Remember, just because you may be living along, doesn’t mean you have to walk this path alone. Here are several tips for coping with cancer alone.
Take time off
Talk to your manager and HR representatives to discuss your options for taking medical leave. Your health has to be your priority, and most companies have policies and programs in place to help you do just that.
If you can’t take an extended leave, try to modify your schedule to work around your appointments and treatment, and try to work remotely, if possible.
Call on your friends
So often, we find it difficult to ask for help. We don’t want to be a burden and we don’t want to inconvenience anyone. Throw this mentality away when you have cancer. Not only will you need help, but your friends and family, near and far, want to offer that help. They want to be useful. Lean on them.
Even if your friends aren’t nearby, they can order groceries and have them sent to your home. They can keep you company during chemo over video chat. They can send care packages and do online research on clinical trials and new treatments relevant to your diagnosis. Let them help you.
Talk to a social worker
A social worker at your hospital can introduce you to the various support programs your treatment center offers. Many hospitals offer everything from yoga to support groups, so see what activities are available to you.
Make a transportation schedule
Talk to your care team to map our your treatment and appointment plan, and based on that, work out when you need to be at the hospital, and how you’re going to get there. Have your friends sign up to take you and pick you up on certain days, or arrange for taxis or rideshare services. Also, check with the social workers at your hospital to see if they offer any transportation services to patients.
Find support groups
Prioritize your mental health
If you’re struggling, talk to a licensed therapist. They’re trained to help you mange anxiety, depression, loneliness, grief and more. Many therapists have incorporated video or phone counseling into their practices, so you can get help from the comfort of your home. Psychology Today
has a great tool to help you find a therapist that matches your needs.

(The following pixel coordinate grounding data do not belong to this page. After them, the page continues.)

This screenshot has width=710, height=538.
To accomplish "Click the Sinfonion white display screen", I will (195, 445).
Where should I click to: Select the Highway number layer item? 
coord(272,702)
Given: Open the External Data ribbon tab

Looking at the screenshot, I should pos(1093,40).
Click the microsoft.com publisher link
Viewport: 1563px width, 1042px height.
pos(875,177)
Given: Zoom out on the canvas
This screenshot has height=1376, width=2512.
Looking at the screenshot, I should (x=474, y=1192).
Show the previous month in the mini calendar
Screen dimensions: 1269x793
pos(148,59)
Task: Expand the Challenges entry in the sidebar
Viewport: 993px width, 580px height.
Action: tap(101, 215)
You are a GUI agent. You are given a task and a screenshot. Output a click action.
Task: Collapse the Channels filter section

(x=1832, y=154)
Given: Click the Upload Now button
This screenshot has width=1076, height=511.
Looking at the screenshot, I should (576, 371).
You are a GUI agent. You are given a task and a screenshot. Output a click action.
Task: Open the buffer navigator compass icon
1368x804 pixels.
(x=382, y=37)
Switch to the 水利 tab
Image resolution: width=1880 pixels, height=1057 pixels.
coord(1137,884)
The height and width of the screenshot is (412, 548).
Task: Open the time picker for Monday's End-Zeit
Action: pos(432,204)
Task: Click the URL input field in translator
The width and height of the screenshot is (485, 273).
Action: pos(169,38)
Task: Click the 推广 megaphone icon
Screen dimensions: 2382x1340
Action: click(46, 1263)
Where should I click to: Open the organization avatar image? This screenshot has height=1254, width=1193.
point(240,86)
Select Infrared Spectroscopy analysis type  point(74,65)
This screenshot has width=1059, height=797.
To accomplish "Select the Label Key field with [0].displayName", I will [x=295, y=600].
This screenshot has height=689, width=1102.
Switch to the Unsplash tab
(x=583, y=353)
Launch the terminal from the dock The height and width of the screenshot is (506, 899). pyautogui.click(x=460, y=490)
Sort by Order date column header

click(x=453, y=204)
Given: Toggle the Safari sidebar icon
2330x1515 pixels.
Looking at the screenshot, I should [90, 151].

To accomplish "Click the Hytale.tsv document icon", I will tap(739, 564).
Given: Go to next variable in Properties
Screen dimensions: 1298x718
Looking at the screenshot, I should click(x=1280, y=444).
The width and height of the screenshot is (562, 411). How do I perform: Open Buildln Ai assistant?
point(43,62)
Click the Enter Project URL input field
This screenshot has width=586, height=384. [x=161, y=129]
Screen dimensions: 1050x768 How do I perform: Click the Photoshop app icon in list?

Don’t sweat the small stuff
The laundry may not always get done. Dishes may pile up in the sink. Mail might be stacked by your door. It’s fine. While your dealing with a cancer diagnosis, don’t feel guilty about the little chores or errands you just can’t bring yourself to complete. You’ll get to it eventually. Focus on yourself and your healing first, and everything else should come after that.
Keep up your social calendar
Even if your loved ones are spread out all over, you can still setup weekly video calls to check in and catch up. Set up a recurring event so that you’re in consistent contact with your family and friends.